L'interprétation (si l'on peut utiliser ce terme s'agissant de cette compétente lecture) s'oppose à ce qu'on a coutume d'entendre dans Vivaldi, compositeur paré aujourd'hui de beaucoup plus de théâtralité et d'incisivité.La vision de Taylor et de ses musiciens, vue par le bon côté de la lorgnette, est pastellisée et contrite, ou, vue par le mauvais côté, anémique. Soyez en tous cas assurés que c'est une approche minimaliste d'une douleur rentrée (cf. instruments dans "Cujus animam"), par opposition aux expressions bien plus extraverties que nous avons entendu ces dernières années, la plus poignante étant celle de Carlos Mena.

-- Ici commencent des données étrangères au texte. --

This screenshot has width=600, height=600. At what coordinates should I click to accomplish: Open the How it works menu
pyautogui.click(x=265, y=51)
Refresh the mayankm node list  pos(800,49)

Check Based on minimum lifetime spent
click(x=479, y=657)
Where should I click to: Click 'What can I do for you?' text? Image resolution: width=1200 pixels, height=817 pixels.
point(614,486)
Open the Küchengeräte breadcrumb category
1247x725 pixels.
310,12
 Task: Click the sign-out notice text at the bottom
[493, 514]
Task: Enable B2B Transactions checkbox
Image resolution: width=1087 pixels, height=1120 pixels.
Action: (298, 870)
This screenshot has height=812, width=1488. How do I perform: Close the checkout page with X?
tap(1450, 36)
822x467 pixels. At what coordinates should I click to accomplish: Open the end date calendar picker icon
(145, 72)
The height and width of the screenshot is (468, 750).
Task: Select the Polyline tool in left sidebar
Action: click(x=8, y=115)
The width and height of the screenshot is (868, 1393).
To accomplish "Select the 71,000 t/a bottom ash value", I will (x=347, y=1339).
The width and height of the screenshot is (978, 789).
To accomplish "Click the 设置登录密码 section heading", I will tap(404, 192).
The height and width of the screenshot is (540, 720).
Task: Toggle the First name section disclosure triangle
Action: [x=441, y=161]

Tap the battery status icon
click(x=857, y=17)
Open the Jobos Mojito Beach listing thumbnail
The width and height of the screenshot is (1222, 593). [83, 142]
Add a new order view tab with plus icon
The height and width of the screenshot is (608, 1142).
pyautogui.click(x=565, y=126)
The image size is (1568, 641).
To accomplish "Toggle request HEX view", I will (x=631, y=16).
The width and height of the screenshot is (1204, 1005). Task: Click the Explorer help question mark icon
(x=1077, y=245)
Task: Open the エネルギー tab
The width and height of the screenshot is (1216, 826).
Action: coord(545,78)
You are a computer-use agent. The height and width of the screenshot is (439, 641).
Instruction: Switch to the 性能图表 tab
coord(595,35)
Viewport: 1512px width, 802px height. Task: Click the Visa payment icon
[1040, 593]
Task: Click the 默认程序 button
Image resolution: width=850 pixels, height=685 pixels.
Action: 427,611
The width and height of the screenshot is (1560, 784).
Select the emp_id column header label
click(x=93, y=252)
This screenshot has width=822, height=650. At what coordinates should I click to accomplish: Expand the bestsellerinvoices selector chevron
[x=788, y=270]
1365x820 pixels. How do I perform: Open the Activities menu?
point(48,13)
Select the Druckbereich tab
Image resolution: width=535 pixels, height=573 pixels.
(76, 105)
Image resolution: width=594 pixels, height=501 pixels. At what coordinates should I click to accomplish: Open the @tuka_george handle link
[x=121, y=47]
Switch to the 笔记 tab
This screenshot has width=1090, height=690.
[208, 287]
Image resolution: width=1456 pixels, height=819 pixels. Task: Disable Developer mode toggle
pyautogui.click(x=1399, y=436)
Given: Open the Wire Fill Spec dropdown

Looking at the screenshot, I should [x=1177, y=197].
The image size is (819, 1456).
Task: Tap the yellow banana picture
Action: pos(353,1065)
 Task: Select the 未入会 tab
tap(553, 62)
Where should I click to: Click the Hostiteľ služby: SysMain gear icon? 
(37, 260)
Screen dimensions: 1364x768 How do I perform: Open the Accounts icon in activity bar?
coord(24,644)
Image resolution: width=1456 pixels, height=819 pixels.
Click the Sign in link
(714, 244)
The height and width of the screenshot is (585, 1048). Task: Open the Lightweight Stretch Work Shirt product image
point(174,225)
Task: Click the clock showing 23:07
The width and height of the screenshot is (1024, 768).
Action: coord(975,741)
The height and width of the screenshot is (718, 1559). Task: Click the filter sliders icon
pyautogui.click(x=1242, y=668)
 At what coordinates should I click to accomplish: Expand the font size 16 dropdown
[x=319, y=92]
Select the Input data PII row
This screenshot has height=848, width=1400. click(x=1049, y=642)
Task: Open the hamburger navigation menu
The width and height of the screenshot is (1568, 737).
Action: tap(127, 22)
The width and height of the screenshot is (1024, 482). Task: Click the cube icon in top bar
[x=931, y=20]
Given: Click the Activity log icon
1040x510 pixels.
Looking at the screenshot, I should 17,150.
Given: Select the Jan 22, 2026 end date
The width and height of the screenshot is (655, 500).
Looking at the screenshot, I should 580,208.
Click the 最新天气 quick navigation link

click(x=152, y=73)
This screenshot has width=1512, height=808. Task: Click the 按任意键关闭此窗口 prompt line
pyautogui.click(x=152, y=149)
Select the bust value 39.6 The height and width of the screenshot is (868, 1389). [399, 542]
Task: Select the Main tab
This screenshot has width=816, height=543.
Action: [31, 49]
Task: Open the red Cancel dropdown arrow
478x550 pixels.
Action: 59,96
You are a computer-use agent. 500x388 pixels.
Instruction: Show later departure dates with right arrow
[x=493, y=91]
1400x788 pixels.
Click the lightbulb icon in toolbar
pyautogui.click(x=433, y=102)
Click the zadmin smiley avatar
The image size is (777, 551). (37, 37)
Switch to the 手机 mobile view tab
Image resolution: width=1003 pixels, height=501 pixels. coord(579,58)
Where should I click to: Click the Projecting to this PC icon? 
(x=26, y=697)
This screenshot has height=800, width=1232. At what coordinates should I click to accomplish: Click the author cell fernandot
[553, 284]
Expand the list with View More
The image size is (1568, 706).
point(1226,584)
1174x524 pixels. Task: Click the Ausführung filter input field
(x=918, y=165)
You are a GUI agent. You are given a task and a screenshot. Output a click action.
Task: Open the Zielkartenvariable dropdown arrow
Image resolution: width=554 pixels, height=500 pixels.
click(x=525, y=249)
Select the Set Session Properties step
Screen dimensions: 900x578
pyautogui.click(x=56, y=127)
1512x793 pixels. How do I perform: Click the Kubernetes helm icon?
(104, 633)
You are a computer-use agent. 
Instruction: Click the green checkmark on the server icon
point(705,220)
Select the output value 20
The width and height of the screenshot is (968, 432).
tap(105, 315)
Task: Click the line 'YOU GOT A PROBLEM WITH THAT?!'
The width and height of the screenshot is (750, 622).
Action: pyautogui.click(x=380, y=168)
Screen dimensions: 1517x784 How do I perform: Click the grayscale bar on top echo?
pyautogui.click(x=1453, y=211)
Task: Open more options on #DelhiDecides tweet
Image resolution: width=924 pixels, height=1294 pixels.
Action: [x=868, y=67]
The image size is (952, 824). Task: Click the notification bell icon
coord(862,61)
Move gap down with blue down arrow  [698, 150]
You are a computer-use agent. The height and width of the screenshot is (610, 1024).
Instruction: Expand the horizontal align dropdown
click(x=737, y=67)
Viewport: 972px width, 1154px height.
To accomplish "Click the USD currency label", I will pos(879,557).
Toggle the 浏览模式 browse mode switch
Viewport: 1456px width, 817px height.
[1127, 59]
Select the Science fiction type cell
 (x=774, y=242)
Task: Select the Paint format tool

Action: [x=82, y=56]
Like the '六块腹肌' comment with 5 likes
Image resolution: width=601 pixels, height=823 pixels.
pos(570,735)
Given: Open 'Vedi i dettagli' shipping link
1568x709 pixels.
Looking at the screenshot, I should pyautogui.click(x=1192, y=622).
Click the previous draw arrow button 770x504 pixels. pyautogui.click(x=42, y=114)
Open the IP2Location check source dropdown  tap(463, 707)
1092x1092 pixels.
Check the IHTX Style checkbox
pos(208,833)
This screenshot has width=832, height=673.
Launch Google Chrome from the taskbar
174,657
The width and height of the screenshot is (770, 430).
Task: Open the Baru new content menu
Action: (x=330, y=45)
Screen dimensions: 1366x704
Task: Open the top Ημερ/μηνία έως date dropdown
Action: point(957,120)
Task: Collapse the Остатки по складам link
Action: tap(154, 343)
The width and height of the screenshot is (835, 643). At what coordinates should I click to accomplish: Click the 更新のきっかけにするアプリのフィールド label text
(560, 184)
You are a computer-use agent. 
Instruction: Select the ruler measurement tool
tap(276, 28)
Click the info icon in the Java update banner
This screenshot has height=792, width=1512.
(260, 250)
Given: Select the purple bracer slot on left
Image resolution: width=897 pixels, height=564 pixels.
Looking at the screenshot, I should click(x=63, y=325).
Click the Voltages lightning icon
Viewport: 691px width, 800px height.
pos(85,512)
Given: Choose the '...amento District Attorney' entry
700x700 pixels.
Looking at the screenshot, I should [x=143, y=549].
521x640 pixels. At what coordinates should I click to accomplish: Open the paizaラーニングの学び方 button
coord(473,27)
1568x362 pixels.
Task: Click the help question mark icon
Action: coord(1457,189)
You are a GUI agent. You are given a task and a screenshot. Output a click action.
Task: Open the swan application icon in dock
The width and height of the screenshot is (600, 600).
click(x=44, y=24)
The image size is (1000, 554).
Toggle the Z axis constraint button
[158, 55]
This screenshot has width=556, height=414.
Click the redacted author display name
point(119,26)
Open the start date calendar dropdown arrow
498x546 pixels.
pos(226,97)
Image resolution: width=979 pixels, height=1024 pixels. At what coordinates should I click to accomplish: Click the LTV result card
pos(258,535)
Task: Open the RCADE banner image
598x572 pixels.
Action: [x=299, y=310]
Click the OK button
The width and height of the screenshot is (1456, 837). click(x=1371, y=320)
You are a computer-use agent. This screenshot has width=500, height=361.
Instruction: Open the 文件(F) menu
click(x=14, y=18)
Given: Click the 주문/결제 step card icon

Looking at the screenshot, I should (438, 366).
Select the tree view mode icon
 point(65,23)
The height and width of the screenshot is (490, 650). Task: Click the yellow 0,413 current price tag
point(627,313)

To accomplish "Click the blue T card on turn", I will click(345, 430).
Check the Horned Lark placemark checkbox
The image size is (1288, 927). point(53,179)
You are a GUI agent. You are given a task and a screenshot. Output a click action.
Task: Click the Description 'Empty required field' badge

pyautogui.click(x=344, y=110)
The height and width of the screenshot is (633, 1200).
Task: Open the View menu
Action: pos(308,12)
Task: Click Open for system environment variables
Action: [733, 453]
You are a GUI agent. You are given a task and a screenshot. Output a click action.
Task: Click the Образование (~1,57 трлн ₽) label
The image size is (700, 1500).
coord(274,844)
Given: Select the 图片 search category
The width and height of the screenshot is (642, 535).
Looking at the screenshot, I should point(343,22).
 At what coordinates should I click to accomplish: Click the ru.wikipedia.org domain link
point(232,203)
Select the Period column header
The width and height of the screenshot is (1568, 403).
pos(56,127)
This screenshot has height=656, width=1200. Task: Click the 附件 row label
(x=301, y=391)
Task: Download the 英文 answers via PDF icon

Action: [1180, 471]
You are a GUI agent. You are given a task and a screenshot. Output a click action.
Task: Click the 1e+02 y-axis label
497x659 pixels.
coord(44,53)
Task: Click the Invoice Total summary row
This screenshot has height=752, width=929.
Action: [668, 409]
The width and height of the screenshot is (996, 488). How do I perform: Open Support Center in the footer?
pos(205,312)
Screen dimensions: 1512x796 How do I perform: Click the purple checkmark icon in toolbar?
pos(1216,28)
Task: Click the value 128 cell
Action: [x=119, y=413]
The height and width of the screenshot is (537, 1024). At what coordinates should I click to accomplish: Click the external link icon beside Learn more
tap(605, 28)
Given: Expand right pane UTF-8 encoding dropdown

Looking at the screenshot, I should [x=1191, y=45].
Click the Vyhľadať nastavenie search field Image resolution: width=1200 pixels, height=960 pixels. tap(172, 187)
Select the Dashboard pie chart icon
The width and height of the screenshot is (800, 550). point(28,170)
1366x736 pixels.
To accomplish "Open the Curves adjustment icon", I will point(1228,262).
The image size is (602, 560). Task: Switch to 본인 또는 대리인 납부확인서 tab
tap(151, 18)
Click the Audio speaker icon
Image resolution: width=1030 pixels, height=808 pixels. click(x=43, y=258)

Le meilleur moment du CD est l'idée de la succession Stabat Mater de Vivaldi et Salve Regina de Pergolèse, deux partitions voisines, qui se complètent très bien. Mais dans la transcription par Bach du Stabat Mater de Pergolèse, le côté émacié des coloris de l'orchestre, la conduite attentiste et pâmée de la musique, sont vraiment en retrait par rapport aux meilleurs enregistrements, tel celui de Bernard Labadie (ATMA). S'ajoute au tableau le timbre sec et peu charmeur d'Emma Kirkby. Mais la chanteuse a ses adeptes qui s'intéresseront sans doute à cette parution.
Si vous cherchez une vision étale d'une musique que vous trouvez d'habitude surchargée et bousculée, ce disque vous satisfera.